Il 16 gennaio 1969 Jan Palach, studente universitario di 21 anni, si cosparge di liquido infiammabile e si dà fuoco in piazza San Venceslao a Praga.
“Non voglio suicidarmi, mi sono dato fuoco come fanno i buddisti in Vietnam, per protestare contro quel che succede qui, contro la mancanza di libertà di parola, di stampa e di tutto il resto”.
Queste sono le parole che Jan Palach ripete al personale dell’ospedale in cui viene ricoverato. Tre giorni dopo, il 19 gennaio, muore.
Palach nasce l’11 agosto 1948 a Vsetaty, a 40 Km da Praga. Il padre, Joseph, anticomunista e membro del Partito Socialista, gli trasmette la passione per la storia, la letteratura e la coerenza morale. Jan e’ battezzato nella Chiesa evangelica frequentata dalla madre. Dopo il ginnasio si iscrive prima alla facoltà di economia, poi a quella di filosofia dell’Università Re Carlo di Praga. Sostiene la stagione riformista del suo Paese (“La Primavera di Praga” del 1968), partecipa alle speranze e agli entusiasmi della grande maggioranza dei cecoslovacchi e di molti cittadini degli altri paesi del blocco sovietico. In quei mesi interviene agli incontri, alle assemblee e a tutti gli spazi di libertà che si aprono nella società civile.

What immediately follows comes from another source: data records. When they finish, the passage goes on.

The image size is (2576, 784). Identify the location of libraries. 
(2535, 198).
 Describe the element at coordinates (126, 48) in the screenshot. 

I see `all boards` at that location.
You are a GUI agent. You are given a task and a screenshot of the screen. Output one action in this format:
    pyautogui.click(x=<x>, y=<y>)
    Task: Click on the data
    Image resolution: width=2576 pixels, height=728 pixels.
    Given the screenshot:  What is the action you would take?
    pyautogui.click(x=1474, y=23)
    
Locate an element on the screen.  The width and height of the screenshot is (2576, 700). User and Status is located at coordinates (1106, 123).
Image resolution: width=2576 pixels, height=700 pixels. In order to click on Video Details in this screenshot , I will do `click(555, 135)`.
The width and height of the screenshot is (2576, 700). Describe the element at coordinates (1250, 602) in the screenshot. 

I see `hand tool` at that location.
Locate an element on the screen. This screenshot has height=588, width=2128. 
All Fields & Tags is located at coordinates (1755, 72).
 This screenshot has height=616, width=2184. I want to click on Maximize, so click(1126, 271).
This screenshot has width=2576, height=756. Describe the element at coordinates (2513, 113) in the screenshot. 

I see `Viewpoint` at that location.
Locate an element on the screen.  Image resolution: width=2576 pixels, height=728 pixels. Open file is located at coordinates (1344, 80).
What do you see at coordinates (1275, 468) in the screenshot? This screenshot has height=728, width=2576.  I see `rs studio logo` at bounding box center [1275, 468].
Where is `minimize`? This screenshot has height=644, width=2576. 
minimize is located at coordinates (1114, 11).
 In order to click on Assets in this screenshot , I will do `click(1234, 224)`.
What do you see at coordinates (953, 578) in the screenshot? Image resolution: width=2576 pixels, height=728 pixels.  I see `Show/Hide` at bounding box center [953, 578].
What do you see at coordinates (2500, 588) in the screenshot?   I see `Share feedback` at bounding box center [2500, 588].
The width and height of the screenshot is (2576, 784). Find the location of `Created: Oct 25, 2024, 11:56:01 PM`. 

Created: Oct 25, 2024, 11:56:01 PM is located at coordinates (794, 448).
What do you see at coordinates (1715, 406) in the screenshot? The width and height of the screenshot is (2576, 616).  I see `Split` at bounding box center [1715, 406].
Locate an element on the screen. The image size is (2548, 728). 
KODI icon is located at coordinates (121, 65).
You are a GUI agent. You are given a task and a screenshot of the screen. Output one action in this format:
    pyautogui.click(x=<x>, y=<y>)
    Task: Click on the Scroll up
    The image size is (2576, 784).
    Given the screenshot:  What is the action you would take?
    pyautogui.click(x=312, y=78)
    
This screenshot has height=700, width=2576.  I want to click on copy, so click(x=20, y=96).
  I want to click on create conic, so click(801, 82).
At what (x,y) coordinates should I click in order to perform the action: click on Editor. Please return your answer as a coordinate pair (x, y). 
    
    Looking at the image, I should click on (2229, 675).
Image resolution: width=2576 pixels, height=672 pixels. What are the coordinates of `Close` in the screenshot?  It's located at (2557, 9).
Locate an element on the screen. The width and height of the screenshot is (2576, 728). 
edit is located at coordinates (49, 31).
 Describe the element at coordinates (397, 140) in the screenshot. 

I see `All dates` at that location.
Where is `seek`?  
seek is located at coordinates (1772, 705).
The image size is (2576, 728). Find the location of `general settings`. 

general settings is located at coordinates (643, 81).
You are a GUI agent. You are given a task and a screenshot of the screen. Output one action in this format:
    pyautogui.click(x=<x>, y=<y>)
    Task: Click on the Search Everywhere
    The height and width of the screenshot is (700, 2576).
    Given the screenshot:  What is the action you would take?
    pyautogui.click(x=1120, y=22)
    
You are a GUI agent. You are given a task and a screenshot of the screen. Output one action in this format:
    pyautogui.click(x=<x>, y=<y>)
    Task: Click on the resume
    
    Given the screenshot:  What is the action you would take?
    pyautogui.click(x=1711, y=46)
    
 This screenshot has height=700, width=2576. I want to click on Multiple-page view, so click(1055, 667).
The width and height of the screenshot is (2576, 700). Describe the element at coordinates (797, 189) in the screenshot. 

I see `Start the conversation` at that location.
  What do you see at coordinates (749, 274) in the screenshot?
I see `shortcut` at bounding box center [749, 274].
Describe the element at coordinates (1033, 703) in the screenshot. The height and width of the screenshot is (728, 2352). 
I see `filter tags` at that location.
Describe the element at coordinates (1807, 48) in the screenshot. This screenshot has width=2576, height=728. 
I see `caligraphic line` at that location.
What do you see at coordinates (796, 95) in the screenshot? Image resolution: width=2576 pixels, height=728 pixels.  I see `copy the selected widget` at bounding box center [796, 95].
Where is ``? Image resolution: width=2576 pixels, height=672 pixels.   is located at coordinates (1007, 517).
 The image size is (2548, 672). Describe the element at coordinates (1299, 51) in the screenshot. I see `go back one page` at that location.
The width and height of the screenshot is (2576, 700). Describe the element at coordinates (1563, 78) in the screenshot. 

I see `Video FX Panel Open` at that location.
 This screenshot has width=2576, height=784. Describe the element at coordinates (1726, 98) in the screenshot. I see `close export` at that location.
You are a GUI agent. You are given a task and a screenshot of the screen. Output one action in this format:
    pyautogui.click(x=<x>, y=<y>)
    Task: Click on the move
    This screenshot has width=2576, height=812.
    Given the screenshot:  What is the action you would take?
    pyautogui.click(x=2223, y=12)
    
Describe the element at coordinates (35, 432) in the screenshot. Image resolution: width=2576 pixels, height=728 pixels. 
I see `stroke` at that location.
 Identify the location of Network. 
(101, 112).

Ben presto tuttavia la stagione delle riforme viene brutalmente interrotta: il 21 agosto 1968 le truppe del patto di Varsavia invadono la Cecoslovacchia. Viene annullata la libertà di stampa, limitati il diritto di riunione e di sciopero.Tutte le manifestazioni antisovietiche sono duramente represse. Fallisce anche lo sciopero del CASP (Comitato d’azione studenti praghesi) del 18 novembre che non ottiene l’appoggio della maggioranza della popolazione, scoraggiata e impaurita. Di fronte alla drammaticità della situazione, Jan inizia a progettare un’azione dimostrativa dirompente.
A Natale incontra la sua maestra delle elementari le parla della delusione “per il torpore che ha preso la società cecoslovacca e della necessità di ridestarla”. Il 6 gennaio 1969 scrive una lettera al leader studentesco Lubomir Holecek, in cui lancia l’idea di occupare l’edificio della Radio cecoslovacca a Praga tramite un blitz di studenti per invitare i cittadini allo sciopero contro la censura. Dieci giorni dopo, il 16, scrive 4 lettere di addio, firmate “la prima fiaccola”, indirizzate all’Unione scrittori, a Holecek, all’amico Ladislav Zizka. La quarta sarà ritrovata nella sua borsa sui gradini del Museo nazionale in piazza San Venceslao, di fronte al Palazzo Federale, simbolo del potere statale.
“Poiché i nostri popoli sono sull’orlo della disperazione e della rassegnazione, abbiamo deciso di esprimere la nostra protesta e di scuotere la coscienza del popolo. Il nostro gruppo è costituito da volontari, pronti a bruciarsi per la nostra causa. Poiché ho avuto l’onore di estrarre il numero 1, è mio diritto scrivere la prima lettera ed essere la prima torcia umana. Noi esigiamo l’abolizione della censura e la proibizione di “Zpravy” ( Notiziario delle forze di occupazione sovietiche). Se le nostre richieste non saranno esaudite entro cinque giorni, il 21 gennaio 1969, e se il nostro popolo non darà un sostegno sufficiente a quelle richieste, con uno sciopero generale e illimitato, una nuova torcia s’infiammerà.”
Nel pomeriggio il tragico epilogo. Prima di morire, nei rari momenti di lucidità, chiede che gli leggano i giornali, per sapere se il governo abbia accettato qualcuna delle sue richieste.
La camera ardente, allestita nella facoltà di filosofia, diviene meta incessante del pellegrinaggio non solo dei praghesi, ma di tutta la nazione. Il 25 gennaio, giorno dei funerali, una marea silenziosa partecipa commossa all’ultimo saluto al giovane con cui ha condiviso il sogno di libertà.